In such a way, the writer criticizes several aspects of society, allied to the moralism and perversion of the teaching institutions of the 19th century in the country.
Read too:
- Realistic Prose
- Naturalist Prose
- The Language of Naturalism
- realism and naturalism
- Realism in Brazil
Excerpts from the work
To learn more about the language and style used by Raul Pompéia, see below some excerpts from the work:
"Afterwards, I experienced the truth of this warning, which stripped me, in a gesture, of the illusions of an exotically educated child in the hothouse of affection that is the regime of domestic love; different from what is found outside, so different, that the poem of maternal care seems to be a sentimental device, with the unique advantage of to make the creature more sensitive to the rough impression of the first teaching, sudden tempering of vitality in the influence of a new climate strict. We remember, however, with hypocritical nostalgia, the happy times; as if the same uncertainty of today, in another aspect, had not followed us in the past, and the string of disappointments that outrage us had not come from afar.

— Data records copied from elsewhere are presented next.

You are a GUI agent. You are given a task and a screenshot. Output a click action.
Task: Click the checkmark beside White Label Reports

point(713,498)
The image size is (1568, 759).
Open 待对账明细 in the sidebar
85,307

Euphemism, the happy times, just euphemism, like the others that feed us, the longing for the days that were better. Well considering, the current is the same on all dates. Having compensated for the changing desires, the changing aspirations, perpetually encouraged by the same ardor, on the same fantastic basis of hopes, the present is one. Under the changing color of the hours, a little more gold in the morning, a little more purple at dusk - the landscape is the same on either side, bordering the road of life.
I was eleven years old."
"Twice I had gone to visit the Athenaeum before my installation.
Athenaeum was the great school at the time. Famed for a well-nourished system, maintained by a director who from time to time reformed the establishment, deftly painting it with novelty, like the merchants who sell off to start over with articles of last shipment; the Ateneu had long consolidated credence in the parents' preference, without taking into account the sympathy of the kids, surrounding the flashy bass drum of the advertisements with acclamations.

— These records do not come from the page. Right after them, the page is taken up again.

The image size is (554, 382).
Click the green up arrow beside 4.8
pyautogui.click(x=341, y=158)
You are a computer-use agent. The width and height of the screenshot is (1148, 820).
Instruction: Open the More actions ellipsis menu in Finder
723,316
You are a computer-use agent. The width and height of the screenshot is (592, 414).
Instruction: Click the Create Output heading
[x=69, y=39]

Dr. Aristarco Argolo de Ramos, from the well-known family of the Viscount of Ramos, from the North, filled the Empire with his reputation as a pedagogue. There were propaganda bulletins throughout the provinces, conferences in various parts of the city, on demand, on demand, filling the press in the villages, coffins, above all, of books elementary school, hastily manufactured with the breathless and breathless competition of prudently anonymous teachers, coffins and more coffins of cartoned volumes in Leipzig, flooding the schools public everywhere with its invasion of blue, pink, and yellow covers, in which the name of Aristarchus, whole and sonorous, offered itself to the venerable amazement of the hungry for the alphabet of the ends of the motherland. The places that did not look for them were a beautiful day surprised by the flood, free, spontaneous, irresistible! And there was nothing but accepting the flour of that brand for the bread of the spirit. And they fattened the letters, by force, of that bread. A benefactor. No wonder that on gala days, intimate or national, college parties or crown receptions, the broad chest of the great educator to disappear under constellations of stone, opulent the nobility of all honorifics trinkets."